(Records provided)

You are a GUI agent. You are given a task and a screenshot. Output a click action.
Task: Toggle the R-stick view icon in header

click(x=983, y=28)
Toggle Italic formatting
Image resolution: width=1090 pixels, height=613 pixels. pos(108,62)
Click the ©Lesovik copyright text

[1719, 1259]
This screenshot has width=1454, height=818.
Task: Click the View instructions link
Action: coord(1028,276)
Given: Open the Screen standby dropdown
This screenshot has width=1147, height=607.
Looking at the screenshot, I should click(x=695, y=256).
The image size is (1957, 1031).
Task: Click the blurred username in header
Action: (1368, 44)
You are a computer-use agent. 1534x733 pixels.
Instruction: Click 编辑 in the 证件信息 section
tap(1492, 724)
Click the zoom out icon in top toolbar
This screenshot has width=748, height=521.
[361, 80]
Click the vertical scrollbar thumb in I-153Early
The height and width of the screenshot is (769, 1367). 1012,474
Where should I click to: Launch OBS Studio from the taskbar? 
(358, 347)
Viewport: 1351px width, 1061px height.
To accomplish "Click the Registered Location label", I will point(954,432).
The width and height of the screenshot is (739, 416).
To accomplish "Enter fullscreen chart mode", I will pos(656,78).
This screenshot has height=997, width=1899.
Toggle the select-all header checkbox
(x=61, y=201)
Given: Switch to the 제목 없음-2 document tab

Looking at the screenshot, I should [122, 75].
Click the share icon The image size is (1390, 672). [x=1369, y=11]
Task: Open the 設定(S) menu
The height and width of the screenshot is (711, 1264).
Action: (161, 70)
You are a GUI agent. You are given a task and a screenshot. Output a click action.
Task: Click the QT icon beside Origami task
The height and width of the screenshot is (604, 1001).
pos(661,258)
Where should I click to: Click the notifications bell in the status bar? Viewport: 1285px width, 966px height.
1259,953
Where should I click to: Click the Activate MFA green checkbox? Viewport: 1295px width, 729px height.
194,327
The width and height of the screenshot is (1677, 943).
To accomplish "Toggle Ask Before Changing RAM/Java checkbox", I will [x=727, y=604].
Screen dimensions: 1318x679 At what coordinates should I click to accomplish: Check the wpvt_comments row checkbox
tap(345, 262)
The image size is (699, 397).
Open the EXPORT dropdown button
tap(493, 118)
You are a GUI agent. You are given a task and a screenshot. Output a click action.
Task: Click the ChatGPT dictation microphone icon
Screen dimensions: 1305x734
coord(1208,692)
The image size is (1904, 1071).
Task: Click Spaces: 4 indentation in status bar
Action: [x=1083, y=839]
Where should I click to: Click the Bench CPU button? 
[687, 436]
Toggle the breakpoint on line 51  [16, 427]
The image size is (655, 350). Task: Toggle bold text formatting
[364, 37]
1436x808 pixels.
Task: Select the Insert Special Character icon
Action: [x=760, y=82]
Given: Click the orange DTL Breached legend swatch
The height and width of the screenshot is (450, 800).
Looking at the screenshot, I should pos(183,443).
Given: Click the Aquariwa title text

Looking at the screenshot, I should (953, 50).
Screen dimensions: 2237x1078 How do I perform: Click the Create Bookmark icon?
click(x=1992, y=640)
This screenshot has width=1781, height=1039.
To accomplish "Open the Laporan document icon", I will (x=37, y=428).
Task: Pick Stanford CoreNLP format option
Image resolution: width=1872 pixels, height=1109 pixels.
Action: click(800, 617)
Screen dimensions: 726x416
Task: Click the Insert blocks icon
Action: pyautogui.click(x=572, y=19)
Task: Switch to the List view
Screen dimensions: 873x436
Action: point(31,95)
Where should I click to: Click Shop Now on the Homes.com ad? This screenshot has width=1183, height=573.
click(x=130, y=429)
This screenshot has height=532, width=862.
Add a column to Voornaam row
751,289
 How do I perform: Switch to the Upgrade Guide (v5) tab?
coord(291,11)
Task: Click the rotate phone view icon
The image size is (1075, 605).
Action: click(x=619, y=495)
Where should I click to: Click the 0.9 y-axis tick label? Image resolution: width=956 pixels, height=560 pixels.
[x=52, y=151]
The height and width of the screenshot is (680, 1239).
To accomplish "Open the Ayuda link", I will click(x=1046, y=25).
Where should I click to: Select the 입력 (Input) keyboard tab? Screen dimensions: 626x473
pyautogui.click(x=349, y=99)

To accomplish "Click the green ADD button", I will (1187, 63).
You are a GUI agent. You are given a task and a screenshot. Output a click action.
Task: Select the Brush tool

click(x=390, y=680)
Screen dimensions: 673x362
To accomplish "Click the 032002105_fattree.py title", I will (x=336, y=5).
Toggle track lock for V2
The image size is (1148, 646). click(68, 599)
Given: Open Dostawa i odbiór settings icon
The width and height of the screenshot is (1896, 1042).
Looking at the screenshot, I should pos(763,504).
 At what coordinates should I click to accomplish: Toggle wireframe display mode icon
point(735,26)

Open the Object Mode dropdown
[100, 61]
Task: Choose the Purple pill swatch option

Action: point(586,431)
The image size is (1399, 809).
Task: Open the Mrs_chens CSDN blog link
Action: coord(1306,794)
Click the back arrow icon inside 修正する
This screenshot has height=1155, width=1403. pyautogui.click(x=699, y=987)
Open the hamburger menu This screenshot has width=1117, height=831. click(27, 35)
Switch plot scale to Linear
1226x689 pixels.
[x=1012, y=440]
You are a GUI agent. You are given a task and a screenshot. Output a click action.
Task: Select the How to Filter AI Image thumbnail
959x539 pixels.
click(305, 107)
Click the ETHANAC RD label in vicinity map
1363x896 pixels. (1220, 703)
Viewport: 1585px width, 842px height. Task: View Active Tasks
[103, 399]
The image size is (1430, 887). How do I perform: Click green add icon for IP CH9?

(End Records provided)

- [Requirement]: Write out the material from the first line to the last, exactly.

- [Solution to this problem]:
You are a GUI agent. You are given a task and a screenshot. Output a click action.
Task: Toggle the R-stick view icon in header

click(x=983, y=28)
Toggle Italic formatting
Image resolution: width=1090 pixels, height=613 pixels. pos(108,62)
Click the ©Lesovik copyright text

[1719, 1259]
This screenshot has width=1454, height=818.
Task: Click the View instructions link
Action: coord(1028,276)
Given: Open the Screen standby dropdown
This screenshot has width=1147, height=607.
Looking at the screenshot, I should click(x=695, y=256).
The image size is (1957, 1031).
Task: Click the blurred username in header
Action: (1368, 44)
You are a computer-use agent. 1534x733 pixels.
Instruction: Click 编辑 in the 证件信息 section
tap(1492, 724)
Click the zoom out icon in top toolbar
This screenshot has width=748, height=521.
[361, 80]
Click the vertical scrollbar thumb in I-153Early
The height and width of the screenshot is (769, 1367). 1012,474
Where should I click to: Launch OBS Studio from the taskbar? 
(358, 347)
Viewport: 1351px width, 1061px height.
To accomplish "Click the Registered Location label", I will point(954,432).
The width and height of the screenshot is (739, 416).
To accomplish "Enter fullscreen chart mode", I will pos(656,78).
This screenshot has height=997, width=1899.
Toggle the select-all header checkbox
(x=61, y=201)
Given: Switch to the 제목 없음-2 document tab

Looking at the screenshot, I should [122, 75].
Click the share icon The image size is (1390, 672). [x=1369, y=11]
Task: Open the 設定(S) menu
The height and width of the screenshot is (711, 1264).
Action: (161, 70)
You are a GUI agent. You are given a task and a screenshot. Output a click action.
Task: Click the QT icon beside Origami task
The height and width of the screenshot is (604, 1001).
pos(661,258)
Where should I click to: Click the notifications bell in the status bar? Viewport: 1285px width, 966px height.
1259,953
Where should I click to: Click the Activate MFA green checkbox? Viewport: 1295px width, 729px height.
194,327
The width and height of the screenshot is (1677, 943).
To accomplish "Toggle Ask Before Changing RAM/Java checkbox", I will [x=727, y=604].
Screen dimensions: 1318x679 At what coordinates should I click to accomplish: Check the wpvt_comments row checkbox
tap(345, 262)
The image size is (699, 397).
Open the EXPORT dropdown button
tap(493, 118)
You are a GUI agent. You are given a task and a screenshot. Output a click action.
Task: Click the ChatGPT dictation microphone icon
Screen dimensions: 1305x734
coord(1208,692)
The image size is (1904, 1071).
Task: Click Spaces: 4 indentation in status bar
Action: [x=1083, y=839]
Where should I click to: Click the Bench CPU button? 
[687, 436]
Toggle the breakpoint on line 51  [16, 427]
The image size is (655, 350). Task: Toggle bold text formatting
[364, 37]
1436x808 pixels.
Task: Select the Insert Special Character icon
Action: [x=760, y=82]
Given: Click the orange DTL Breached legend swatch
The height and width of the screenshot is (450, 800).
Looking at the screenshot, I should pos(183,443).
Given: Click the Aquariwa title text

Looking at the screenshot, I should (953, 50).
Screen dimensions: 2237x1078 How do I perform: Click the Create Bookmark icon?
click(x=1992, y=640)
This screenshot has width=1781, height=1039.
To accomplish "Open the Laporan document icon", I will (x=37, y=428).
Task: Pick Stanford CoreNLP format option
Image resolution: width=1872 pixels, height=1109 pixels.
Action: click(800, 617)
Screen dimensions: 726x416
Task: Click the Insert blocks icon
Action: pyautogui.click(x=572, y=19)
Task: Switch to the List view
Screen dimensions: 873x436
Action: point(31,95)
Where should I click to: Click Shop Now on the Homes.com ad? This screenshot has width=1183, height=573.
click(x=130, y=429)
This screenshot has height=532, width=862.
Add a column to Voornaam row
751,289
 How do I perform: Switch to the Upgrade Guide (v5) tab?
coord(291,11)
Task: Click the rotate phone view icon
The image size is (1075, 605).
Action: click(x=619, y=495)
Where should I click to: Click the 0.9 y-axis tick label? Image resolution: width=956 pixels, height=560 pixels.
[x=52, y=151]
The height and width of the screenshot is (680, 1239).
To accomplish "Open the Ayuda link", I will click(x=1046, y=25).
Where should I click to: Select the 입력 (Input) keyboard tab? Screen dimensions: 626x473
pyautogui.click(x=349, y=99)

To accomplish "Click the green ADD button", I will (1187, 63).
You are a GUI agent. You are given a task and a screenshot. Output a click action.
Task: Select the Brush tool

click(x=390, y=680)
Screen dimensions: 673x362
To accomplish "Click the 032002105_fattree.py title", I will (x=336, y=5).
Toggle track lock for V2
The image size is (1148, 646). click(68, 599)
Given: Open Dostawa i odbiór settings icon
The width and height of the screenshot is (1896, 1042).
Looking at the screenshot, I should pos(763,504).
 At what coordinates should I click to accomplish: Toggle wireframe display mode icon
point(735,26)

Open the Object Mode dropdown
[100, 61]
Task: Choose the Purple pill swatch option

Action: point(586,431)
The image size is (1399, 809).
Task: Open the Mrs_chens CSDN blog link
Action: coord(1306,794)
Click the back arrow icon inside 修正する
This screenshot has height=1155, width=1403. pyautogui.click(x=699, y=987)
Open the hamburger menu This screenshot has width=1117, height=831. click(27, 35)
Switch plot scale to Linear
1226x689 pixels.
[x=1012, y=440]
You are a GUI agent. You are given a task and a screenshot. Output a click action.
Task: Select the How to Filter AI Image thumbnail
959x539 pixels.
click(305, 107)
Click the ETHANAC RD label in vicinity map
1363x896 pixels. (1220, 703)
Viewport: 1585px width, 842px height. Task: View Active Tasks
[103, 399]
The image size is (1430, 887). How do I perform: Click green add icon for IP CH9?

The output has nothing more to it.